This volume contains important discussions of the problems of railroad legislation by members of Congress, publicists, industrial engineers, labor leaders, lawyers, educators, capitalists and bankers. Every point of view is ably presented by authorities of national reputation.

Senator Albert B. Cummins of Iowa discusses the main features of the Senate Railroad Bill, while Congressman Schuyler Merritt of Connecticut presents an analysis of the Esch Bill, passed by the House of Representatives on November 17. Balthasar A. Meyer, member of the Interstate Commerce Commission, Frank Haigh Dixon, Professor of Railway Economics, Princeton University, Richard Waterman, Secretary of the Railroad Committee of the United States Chamber of Commerce, and Professor Emory R. Johnson, Dean of the Wharton School of Finance and Commerce of the University of Pennsylvania, give their views on the general subject of railroad legislation.
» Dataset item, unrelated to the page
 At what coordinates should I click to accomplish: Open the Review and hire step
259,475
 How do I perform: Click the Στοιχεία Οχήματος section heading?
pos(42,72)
The question of railroad earnings and credit is treated by Howard Elliott, President of the Northern Pacific Railroad, S. Davies Warfield, President of the National Association of Owners of Railroad Securities, John E. Oldham, Thomas Reed Powell, Thomas W. Hulme, Pierpont V. Davis and Alfred P. Thom. The problems of railroad labor are discussed by W. G. Besler, President of the Central Railroad of New Jersey, Timothy Shea, acting President of the Brotherhood of Locomotive Firemen and Engineers, W. N. Doak, Vice-President of the Brotherhood of Railroad Trainmen, Ivy L. Lee and Frederic C. Howe. Professor E. R. A. Seligman and Frank H. Sisson present their views with respect to the relation between the railroads and the public. Arguments in favor of nationalization of the railroads are given by Albert M. Todd, Calvin Tompkins and George Foster Peabody.